2015-07-27 Thread Jörg F. Wittenberger
Am 25.07.2015 um 16:08 schrieb Antonio Scuri:
 A) the problem is not alignment, but height of the line. Set the HEIGHTn
 attribute for the lines that have text with multiple lines.

If my understanding the documentation is correct, than not giving of
those attributes, I should end up using HEIGHTDEF.  Thus one line.
That's actually what I want.  The idea was to see just the first line.
Seems I'm seeing one line worth around the middle.

 B) the matrix configuration could cause that effect. Which attributes (not
 cell values) of the matrix are you using.

expand: yes, limitexpand: yes, numlin: the number of lines in the
matrix, numcol: 11, cursor ARROW, readonly: yes.

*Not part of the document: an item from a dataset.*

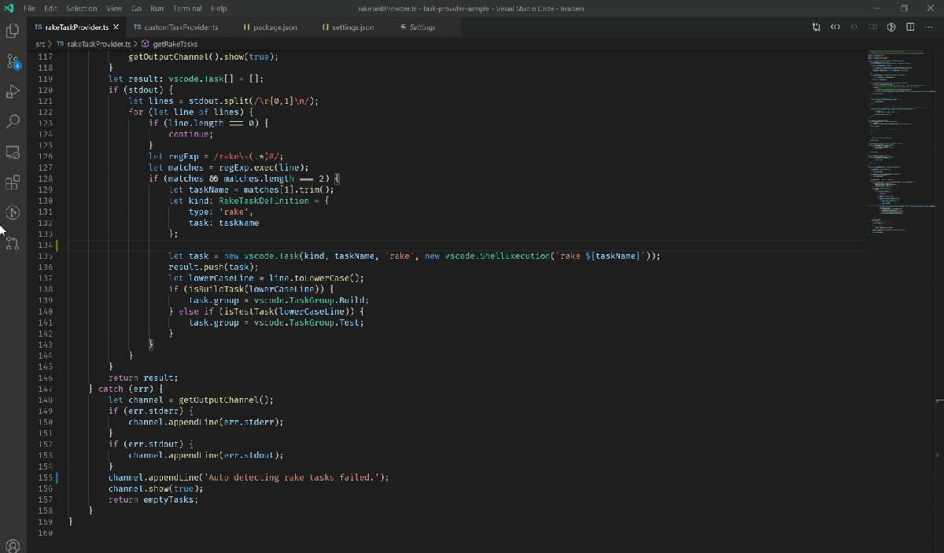The height and width of the screenshot is (553, 944).
Task: Open the editor More Actions ellipsis menu
Action: [x=929, y=26]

ALIGNMENT1... ALIGNMENT3: ALEFT
FONT*:2 and FONT*:3 :  Monospace, 10
WITDH1 ...WIDTH11 : set to appropriate width for the column range 4..150

Thant's it.

 
 Scuri
 
 
 On Sat, Jul 25, 2015 at 5:15 AM, Jörg F. Wittenberger 
 joerg.wittenber...@softeyes.net wrote:
 
 Hi,

 I have two problems with matrix formatting.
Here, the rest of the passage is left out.